In a rare move, Battery Ventures, Andreessen Horowitz and Ribbit Capital, investors in a number of Silicon Valley’s fintech startups, have backed the bank enabling many of their investments to lurch forward. Cross River Bank, the obscure financial institution that seemingly everyone in fintech has heard of but doesn’t really know, originated more than $2.4 billion in loans for companies like Affirm and Upstart in 2015 alone.
Today’s $28 million round is set to strengthen CRB’s capital base and support new business lines for companies reliant on the bank for loan underwriting. This investment round closes amid ongoing concerns from regulators that the financial instruments of Silicon Valley could spread contagion to the fragile banking system.
The bank’s value proposition to startups is access to payment rails and wire systems — the idea being that instead of jumping through financial hurdles, startups can instead focus on customer acquisition and growth. Cross River collects fees between 0.2 percent and 0.5 percent from loans across its entire portfolio. With the new capital, the bank wants to grow its asset base to between $260 and $300 million over the next 36 months.
Gilles Gade, CEO of Cross River, told me that his bank is considered tier-one capital — regulator speak for “well-capitalized.” Gade added that Cross River keeps twice as much capital on hand as is required by regulators. “Regulators expect us to be a lot more than a pass through.”
Cross River also sees itself as having a responsibility to maintain an active role in its companies. The bank takes an on-book financial stake in every loan it originates. Amounting to roughly 10 percent, the stake is enough to show commitment without tipping the scales of risk, Gade explained.
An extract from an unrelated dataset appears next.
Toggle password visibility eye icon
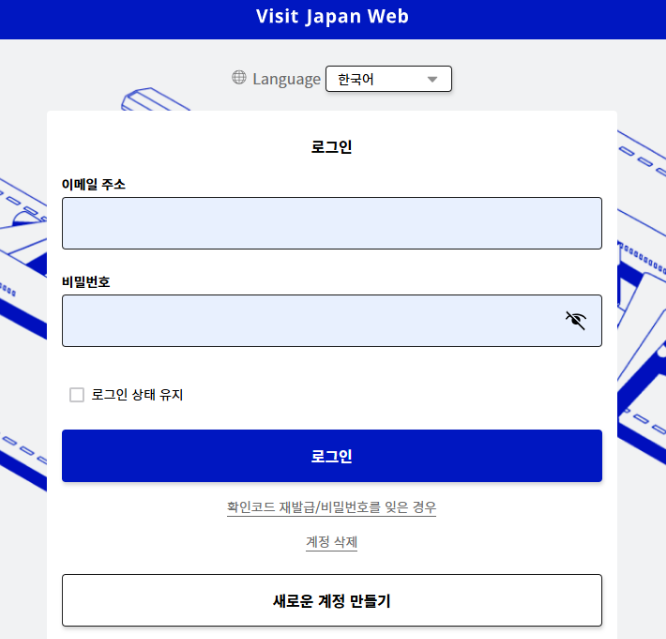 576,320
Maintaining such high exposure in a single industry could be seen as brash, but Gade really does believe that fintech is here to stay. He explained that the economy is now dependent on fintech and, like it or not, people have come to expect it.
Scott Tobin, a partner at Battery Ventures, pointed out that the deal creates a lot of synergies. “They already hold the keys to our clientele,” said Tobin, who will be joining the Cross River Bank board of directors.
While this could be construed as a conflict of interest, Tobin believes it is in line with Battery’s history of investing in fintech.
One of the benefits of Cross River Bank being a highly regulated financial entity is that its investors had easy and transparent access to layers of financial diligence materials. Tobin said that Battery’s due diligence process began almost a year ago and Ribbit Capital and Andreessen Horowitz joined shortly after.